Podía llamar a sus padres y explicarle que su marido -extrañamente despistado- dejó el móvil en casa, de modo que necesitaba saber si se encontraba con ellos. O tal vez llamaría a su despacho, quizá su asistente tendría idea de dónde se encontraba su jefe.
Exhausta, resopló tan fuerte que un mechón del flequillo onduló en su frente. No, en realidad no había olvidado el celular en casa. Lo que veía ahora con una claridad brutal era que Itachi no podía haberse olvidado del móvil en el lugar donde ella lo encontró: entre los libros que leía antes de irse a dormir. Una persona no «olvidaba» algo tan importante como el teléfono en un lugar de inusual acceso. Eso no tenía sentido.
Ofuscada se desplazó de un lado a otro por el angosto pasillo, mordiéndose la uña del pulgar. Estaba nerviosa y lo veía todo negro, pero nada más.
Presionó el ícono de llamada. El teléfono de la oficina sonó seis veces antes de que el asistente contestara.

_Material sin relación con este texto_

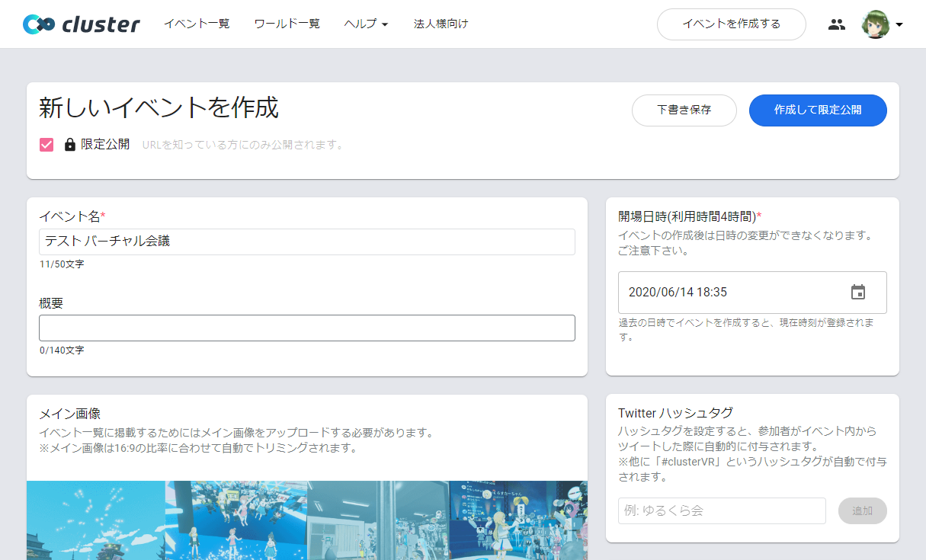Click the イベントを作成する button
Screen dimensions: 926x560
730,24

Era la primera vez que se adentraba en el territorio laboral de su marido. En los siete meses que llevaban casados, nunca se vio en la necesidad de telefonear directamente al despacho, cualquier asunto que necesitara discutir lo atendía directamente con Itachi, no había intermediarios entre ellos.
—Corporación Anzai ¿en que puedo servirle?
La voz almibarada retumbó al otro lado de la línea. Tomó el móvil con manos trémulas y preguntó:
—Quisiera hablar con Uchiha Itachi, por favor.
Un zumbido extraño sonó al otro extremo de la línea.
—¿Quién lo busca?— quiso saber.
—La señora Uchiha.
—Se ha debido equivocar— respondió—. La señora Uchiha hace ya más de un año que murió.
Sakura permaneció de pie, mirando estúpidamente el teléfono, y hasta que no escuchó repetir el nombre por la voz del teléfono ahora le llegó más alta y con un tono de extrañeza, no se percató, al mismo tiempo que la sangre se le precipitaba al rostro en una oleada.
—Soy Haruno Sakura, la nueva esposa de Itachi— aclaró—. Quisiera comunicarme con mi marido, por favor.
—Perdone, Uchiha-san— dijo el chico tartamudeando, atropellándosele las palabras—. Fue un comentario imprudente de mi parte, desconocía que Uchiha-sama volvió a contraer matrimonio.
Apretó con fuerza el teléfono contra su oreja mientras la sangre comenzaba a hervirle. Por supuesto ¿por qué habría de sorprenderse? Lo más probable era que sólo unas cuentas personas estuvieran al tanto de su existencia.
Intentó tranquilizarse, no iba permitir que la furia acabara con el último remanente de cordura en su cerebro.
—Itachi-sama no se presentó a trabajar el día de hoy.
Al escuchar esas palabras, la campana de cristal se estrelló contra el suelo, dejando escapar un aire venenoso.
—No mencionó los motivos de su ausencia— continuó el chico—. ¿Se encuentra bien?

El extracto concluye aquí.